Fault Lines in the Clean Water Act: Criminal Enforcement, Continuing Violations, and Mental State
Mandiberg, Susan F., Environmental Law
I. INTRODUCTION II. CHOICE OF INTERPRETIVE CANONS III. CONTINUING DISCHARGES A. Statute of Limitations B. Sentencing: Fines and Incarceration C. Concluding Observations on "Continuing Violations" IV. MENTAL STATE REQUIREMENTS V. ANALYSIS AND RECOMMENDATIONS VI. CONCLUSION APPENDIX
In the thirty years of their existence, the criminal provisions of the Clean Water Act (CWA) (1) have generated slightly more than one hundred judicial opinions, both reported and unreported but available online. (2) Virtually none of these opinions deals with issues unique to criminal enforcement of the CWA. (3) Instead, each case addresses problems that arise in civil enforcement of the CWA or in criminal cases generally. Either criminal enforcement of the CWA raises few unique issues, or litigants are not raising them.
In either event, CWA criminal enforcement cases do highlight some issues that are important to criminal enforcement of pollution control statutes in general. These statutes are basically administrative and civil regulatory schemes, with criminal enforcement tacked on almost as an afterthought. (4) Because criminal law follows rules and philosophies quite different from administrative and civil law, this dynamic creates the potential for significant tension within these statutes. Because of the nature of the differences, many of the issues resonate more fully in the CWA than in the other pollution control statutes, with potential fault lines especially noticeable in the context of wetlands protection.

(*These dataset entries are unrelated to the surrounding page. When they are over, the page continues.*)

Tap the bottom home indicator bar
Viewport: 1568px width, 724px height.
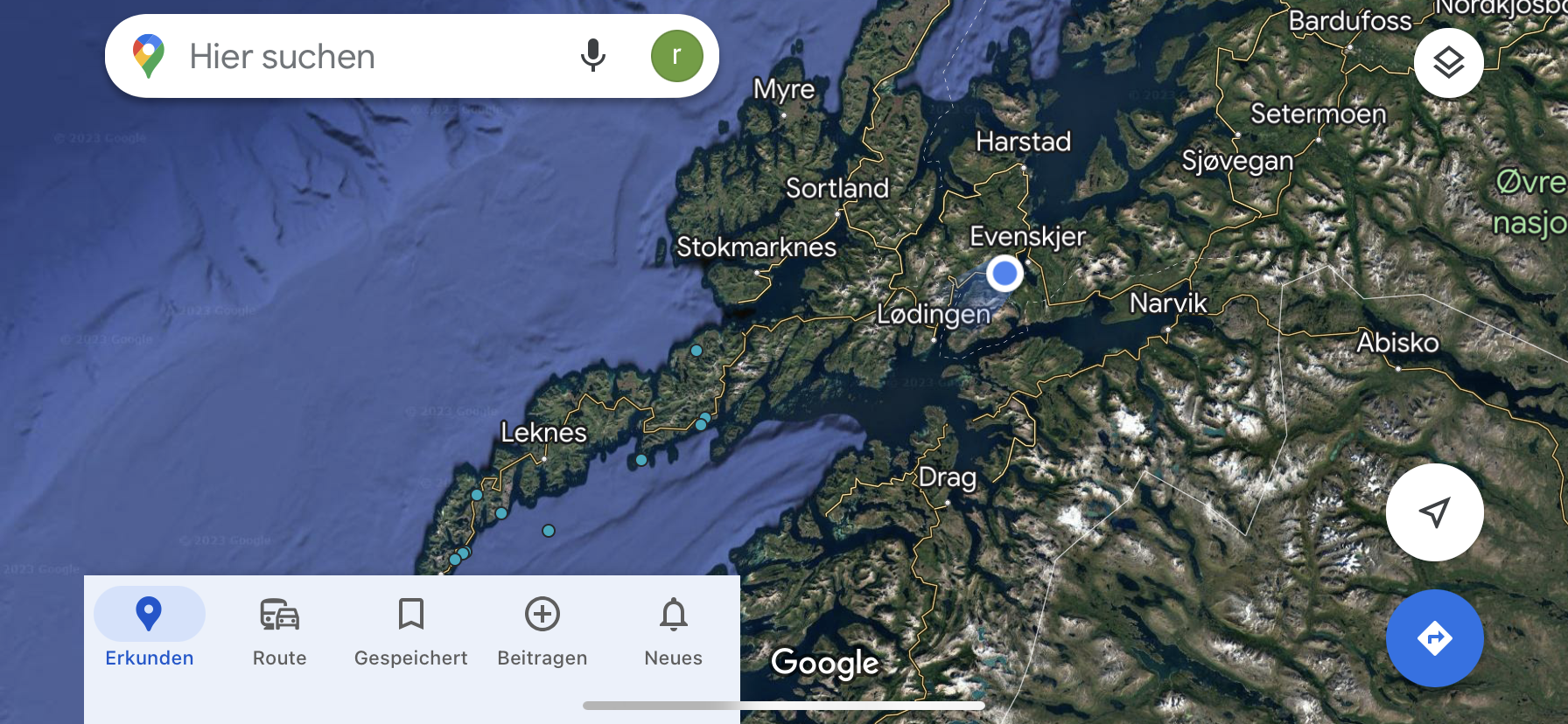pyautogui.click(x=784, y=706)
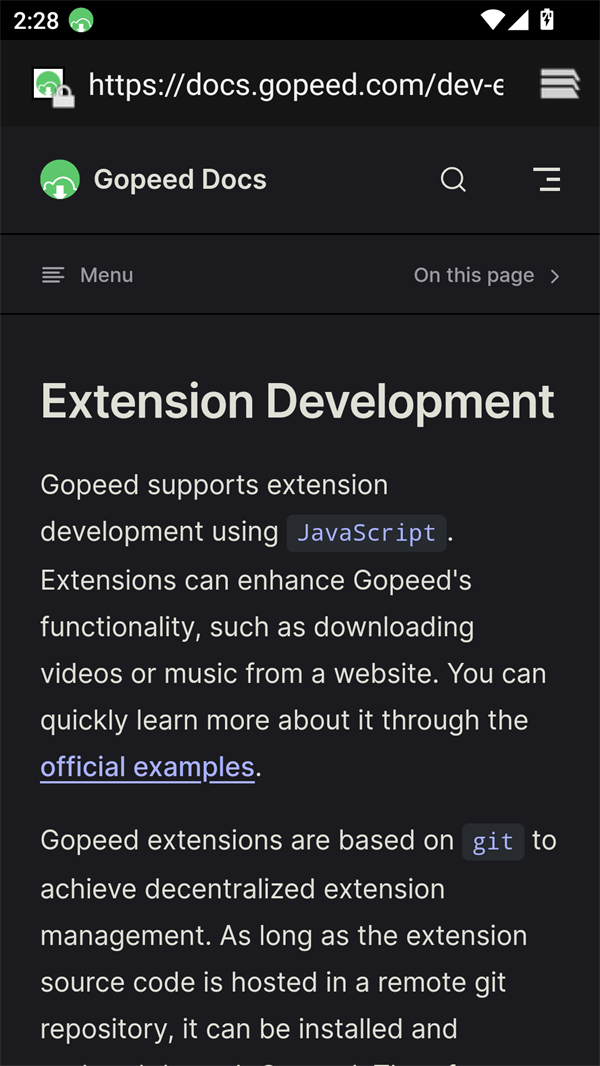
Task: Tap the Wi-Fi signal status icon
Action: click(x=492, y=20)
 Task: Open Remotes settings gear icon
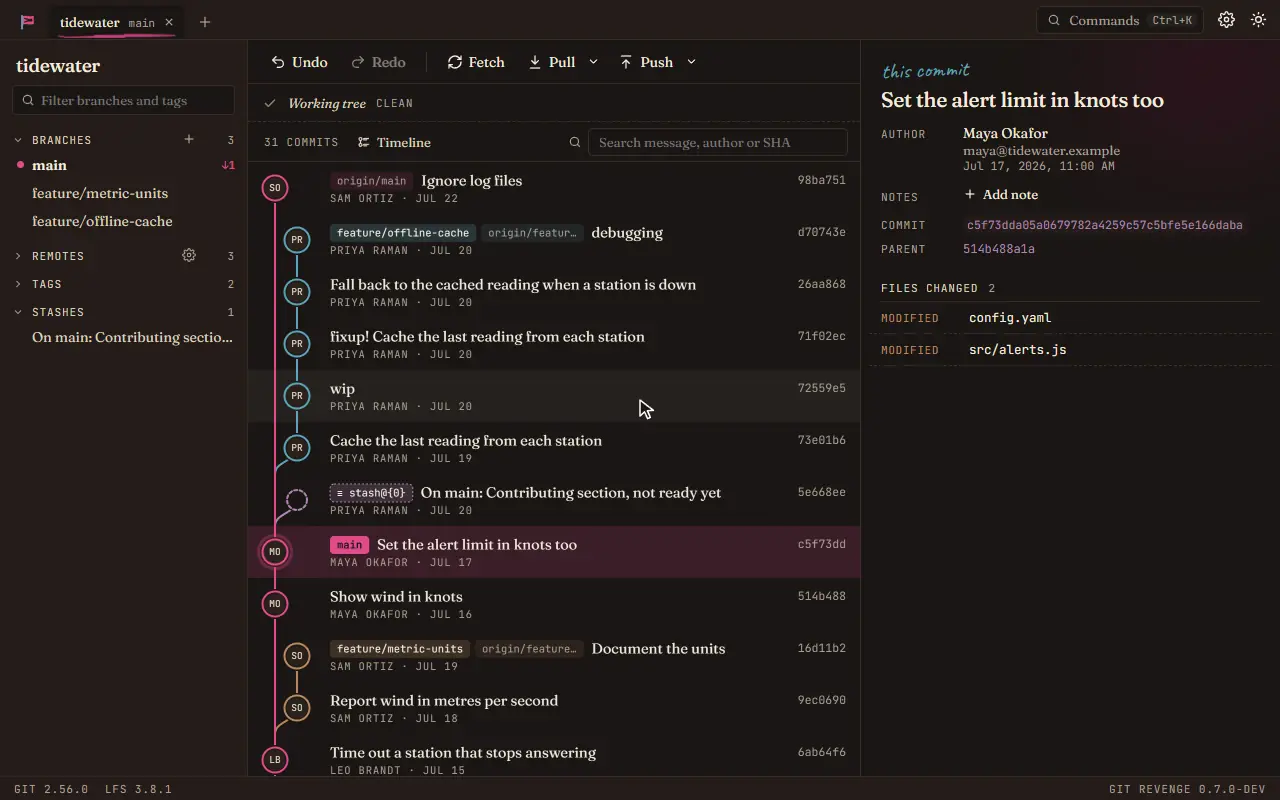tap(189, 255)
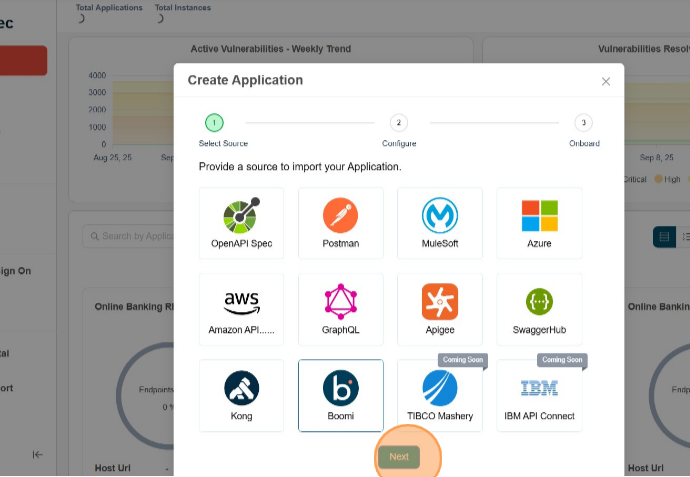Collapse the left sidebar arrow
This screenshot has height=477, width=690.
(37, 454)
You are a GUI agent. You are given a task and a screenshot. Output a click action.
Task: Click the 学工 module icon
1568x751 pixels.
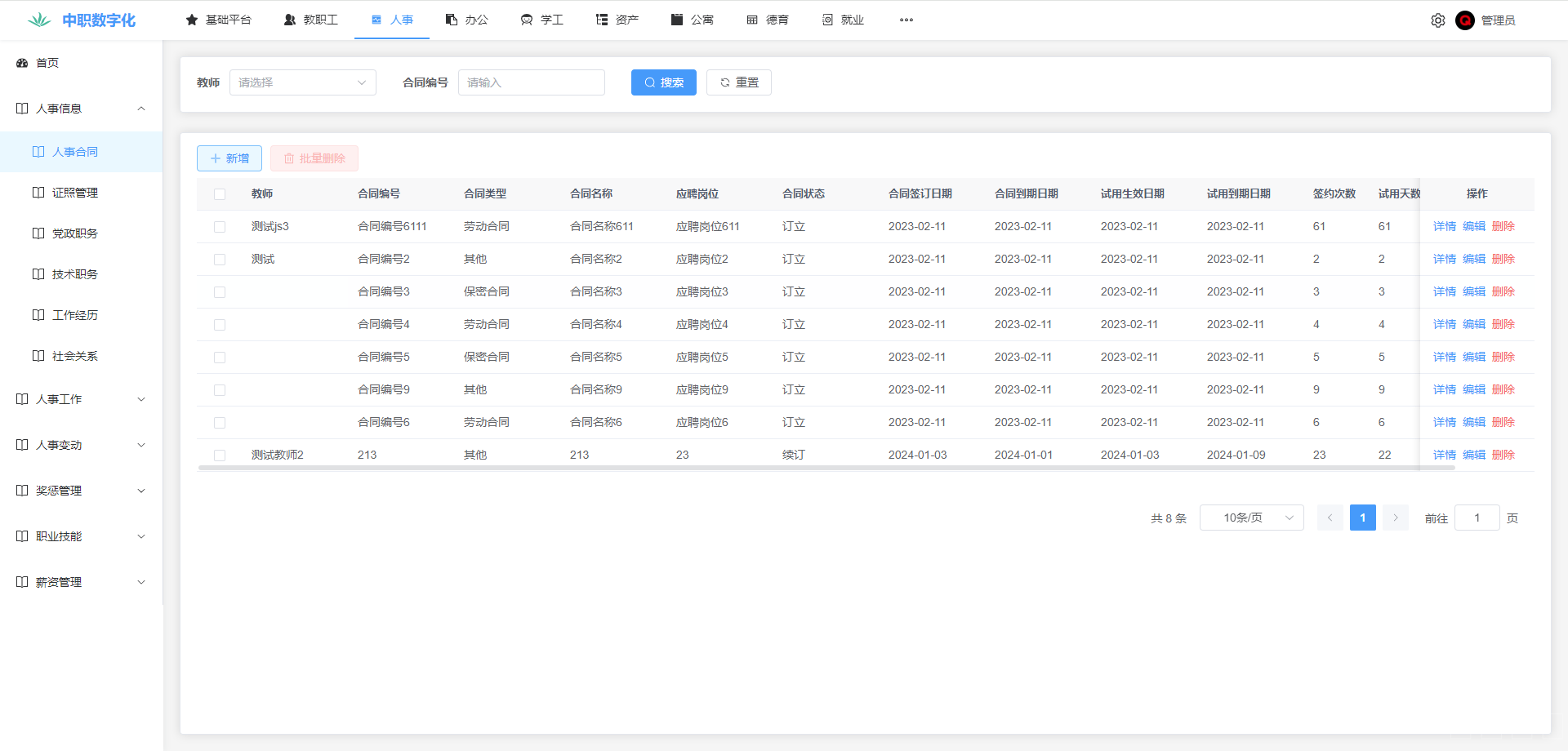coord(527,20)
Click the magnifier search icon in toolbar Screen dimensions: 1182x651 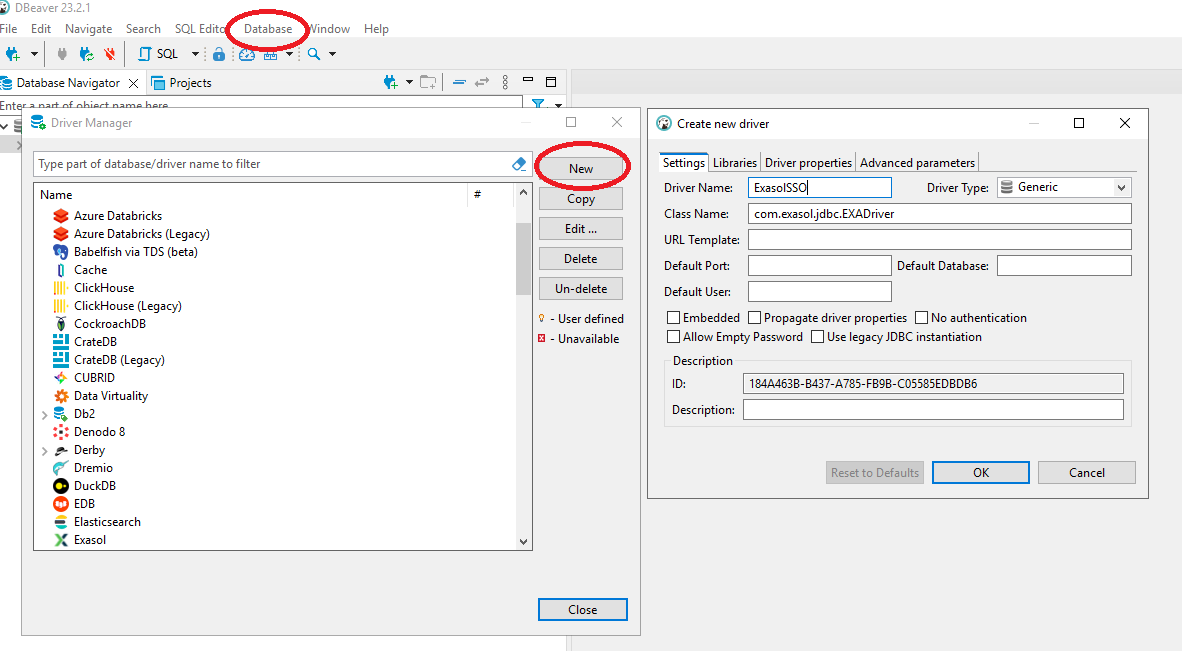(x=314, y=54)
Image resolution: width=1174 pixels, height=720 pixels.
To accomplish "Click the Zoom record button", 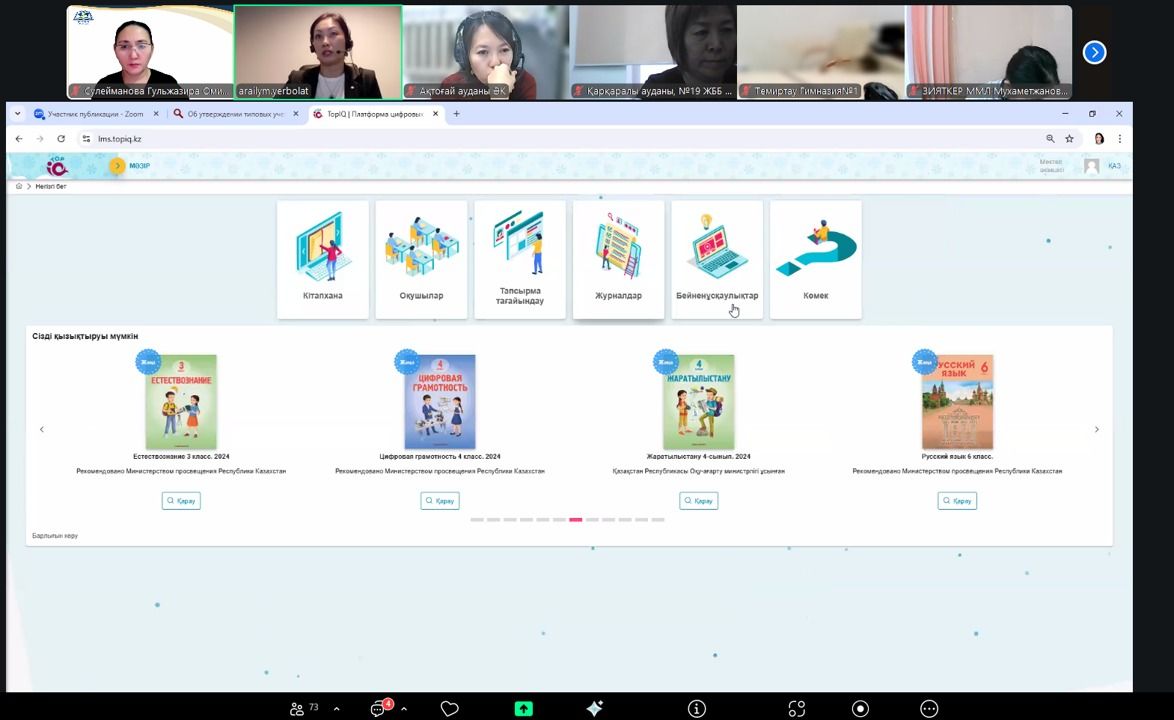I will [x=860, y=708].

Many of the tensions created by the juxtaposition of civil and criminal enforcement arise from ambiguities in the CWA. These tensions are troublesome and should be resolved. This Article begins by reviewing the differences between canons of statutory construction used in civil and criminal cases and how these affect the overlap between civil and criminal enforcement of the CWA. Part III applies these differences to the issue of "continuing violations" in the wetlands context. Part IV considers how the conflicting canons affect the requirement that violations must be "knowing" to qualify for felony criminal sanctions, again in the wetlands context. Finally, Part V analyzes the results of these comparisons and suggests ways to resolve the tensions.
II. CHOICE OF INTERPRETIVE CANONS
When a statute is ambiguous, courts attempt to resolve the ambiguity through some combination of analyzing the statute's "plain meaning" (analysis of grammar, syntax, structure, and so forth), legislative history, and use of canons of statutory interpretation. However, resort to such canons may raise problems, because the protocols used in criminal cases differ greatly from the protocols used in civil cases.
In criminal cases courts generally apply the rule of lenity. (5) Application of the rule results in the court construing the law narrowly, resolving any ambiguity in favor of the defendant. (6) This is so whether the ambiguous provision is a statutory term, a mental-state requirement, or a sentencing provision. (7) The rule of lenity is closely tied to notions of justice, especially in respect to adequate notice of what activity is prohibited. (8)
In civil cases dealing with regulatory statutes, federal courts often use canons requiring deference to the administrating agency's interpretation of the statute. (9) Similar doctrines frequently require courts to defer to an agency's interpretation of its own regulations and permits. (10) Because challenges to an agency's interpretation often arise when a regulated entity seeks freedom from a requirement, the agency's interpretation is often a broad, rather than narrow, reading of the statute. (11)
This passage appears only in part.